Gilat To Home is the Dish networks version of By Directional Satellite Internet. No phone line is required. Upload speed is 128K with download speed on par with ADSL. Radio Shack will be carrying this product. Its alignment is a little more difficult that the TV version, but not much since the dish is larger than the standard 18-inch. Current guess price is about $69 a month. Keep in mind that no phone line and ISP are required, so there is $40 out of your normal overhead. For more information, go to www.starband.com. This new technology will ship in November. You can also add Dish Network TV's 500-channel support to this system.
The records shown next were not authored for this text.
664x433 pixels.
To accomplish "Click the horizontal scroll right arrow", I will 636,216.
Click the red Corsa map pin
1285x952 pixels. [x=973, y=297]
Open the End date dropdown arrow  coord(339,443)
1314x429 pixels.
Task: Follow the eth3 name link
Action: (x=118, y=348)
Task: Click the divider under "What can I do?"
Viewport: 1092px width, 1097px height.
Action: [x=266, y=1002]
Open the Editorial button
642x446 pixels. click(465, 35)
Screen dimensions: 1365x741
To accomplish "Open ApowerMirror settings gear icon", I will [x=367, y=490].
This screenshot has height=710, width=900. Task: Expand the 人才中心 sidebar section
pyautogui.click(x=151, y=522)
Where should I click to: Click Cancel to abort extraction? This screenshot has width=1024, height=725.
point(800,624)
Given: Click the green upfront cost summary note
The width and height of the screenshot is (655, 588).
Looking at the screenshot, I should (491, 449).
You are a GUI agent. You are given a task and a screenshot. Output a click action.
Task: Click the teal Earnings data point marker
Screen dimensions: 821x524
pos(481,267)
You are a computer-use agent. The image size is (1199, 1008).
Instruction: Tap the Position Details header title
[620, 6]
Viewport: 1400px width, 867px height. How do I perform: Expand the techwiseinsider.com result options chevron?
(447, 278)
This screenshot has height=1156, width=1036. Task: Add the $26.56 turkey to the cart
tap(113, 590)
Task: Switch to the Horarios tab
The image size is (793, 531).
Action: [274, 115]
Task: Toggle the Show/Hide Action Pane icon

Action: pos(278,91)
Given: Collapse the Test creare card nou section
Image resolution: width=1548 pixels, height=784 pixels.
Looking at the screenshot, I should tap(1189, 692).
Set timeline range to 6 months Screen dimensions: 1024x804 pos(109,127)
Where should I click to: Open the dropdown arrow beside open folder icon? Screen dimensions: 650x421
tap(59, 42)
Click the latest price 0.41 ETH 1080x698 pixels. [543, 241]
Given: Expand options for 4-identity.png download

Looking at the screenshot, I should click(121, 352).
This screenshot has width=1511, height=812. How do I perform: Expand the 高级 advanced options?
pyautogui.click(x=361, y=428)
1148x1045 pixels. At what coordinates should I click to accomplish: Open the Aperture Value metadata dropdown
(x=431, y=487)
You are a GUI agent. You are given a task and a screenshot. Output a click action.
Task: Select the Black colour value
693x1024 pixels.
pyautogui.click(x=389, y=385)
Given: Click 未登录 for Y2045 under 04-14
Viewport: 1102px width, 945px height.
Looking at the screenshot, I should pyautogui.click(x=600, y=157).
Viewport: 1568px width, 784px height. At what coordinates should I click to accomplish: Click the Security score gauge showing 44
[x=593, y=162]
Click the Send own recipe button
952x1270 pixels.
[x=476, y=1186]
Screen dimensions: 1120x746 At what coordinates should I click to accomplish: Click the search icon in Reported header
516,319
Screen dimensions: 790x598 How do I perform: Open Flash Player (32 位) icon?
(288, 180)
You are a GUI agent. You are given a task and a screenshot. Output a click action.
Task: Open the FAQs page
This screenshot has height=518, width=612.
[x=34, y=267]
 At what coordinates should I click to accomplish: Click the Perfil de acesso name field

DirecPC new one-way satellite Internet service from DirecPC is "AOL Plus Powered by DirecPC." DirecPC pioneered consumer Internet by satellite, and has offered DirecPC-brand service for four years. The new one-way AOL service will launch in the near future. A two-way DirecPC-brand service should launch later in the fourth quarter while a two-way "AOL Plus Powered by DirecPC" service should launch in early 2001. This two-way system arrival is waiting to see how Gilat To Home does since a European sat system has come and gone this year. Both of these systems are perfect for anyone who can't get access to ADSL because of the 17,500 foot limit from the Bell Central Office.
Direct PC does have a current technology advantage over Gilat in that DirecPC offers a USB box now while the Gilat system currently needs 2 PCI slots with a USB I/O box coming.
Microsoft unveiled Beta Version of Windows Media Player 7 for Mac Oct. 20 at windowsmedia.com. The beta version of Windows Media Player 7 for Mac offers Macintosh users improved functionality, Windows Media 7 audio and video playback, MP3 playback, greater ease of use, and access to audio and video content encoded with the latest versions of the Windows Media Format codecs. With the Windows Media Player 7 for Mac beta, content owners will now be able to encode only once to reach the broadest possible audience. Mac users can now benefit from greater reliability and support for version 7 Windows Media codecs, which provide near-DVD-quality video at 700Kbps, near-VHS-quality video at 300Kbps and CD-quality sound at half the file size of MP3.
Pentium 4 is now slated for a Nov. 20 launch after 850 chipset problems caused a month-long delay. Intel plans to introduce the Pentium 4 at 1.4GHz and 1.5GHz, before rapidly ramping clock speeds. By the first quarter of 2001, Intel intends to be shipping 1.7GHz or faster Pentium 4 chips, and, by the second quarter, Pentium 4s approaching 2GHz. If Intel stays on track with its current plans, Pentium 4 will exceed 2GHz by the second half of next year. Processor speed with such a dramatic change in the internals of the processor does not represent the same degree of performance increase, but the clock speed will still make your friends envious. In the usual fashion, Advanced Micro Devices has one, debuted a new 1.2GHz Athlon running faster than any of its predecessors.